Andre Villas-Boas pokazał, że nie ma dla niego teflonowych piłkarzy. Nawet, jeśli zawodnik kosztował 30 milionów funtów. Roberto Soldado tym samym usiadł na ławce, a od pierwszych minut Jussiego Jaaskelainena straszył Jermain Defoe. Znaczy się – miał straszyć. Początek niespodziewanie należał bowiem do West Hamu. Naładowani derbami podopieczni Sama Allardyce’a pary mieli tylko na kilkanaście minut. Nie było innej opcji. Jeden pomysł na rozegranie akcji szybko wyczerpał formułę. Podanie do boku i wrzutka na oślep. Podróż w przeszłość, do późnych lat 80′.

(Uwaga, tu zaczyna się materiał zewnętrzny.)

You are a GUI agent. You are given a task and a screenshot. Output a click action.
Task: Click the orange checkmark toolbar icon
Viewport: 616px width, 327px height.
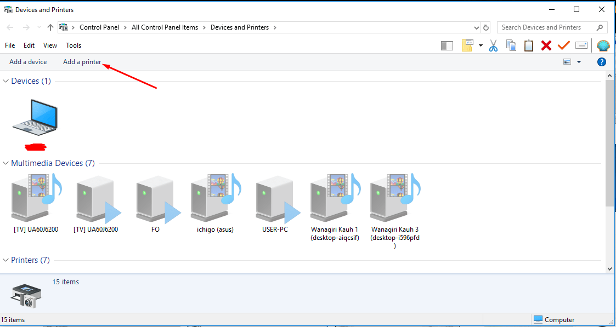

Sposób na West Ham w tym sezonie jest prosty. Wystarczy powstrzymać Mohameda Diame, co bynajmniej nie jest jednak takie łatwe. Senegalczyk wybija się ponad nieco drewnianych kolegów, biorąc udział w każdej ofensywnej akcji  swojej drużyny, dodając im inwencji i blasku. Już zimą Upton Park powinno być zbyt małe dla 26-letniego pomocnika.

Najciekawszym wydarzeniem pierwszej połowy było zgubienie przez Jussiego Jaaskelainen…kołka. Kołka od prawego korka. To najlepiej oddaje emocje pierwszych 45 minut. No dobra, podobać się mogło również pomysłowe wykonanie rzutu wolnego przez gości. Mark Noble, niczym zośką, przerzucił futbolówkę nad zaskoczonymi członkami koguciego muru. Równie zaskoczony był chyba jednak też Kevina Nolan, który fatalnie przestrzelił.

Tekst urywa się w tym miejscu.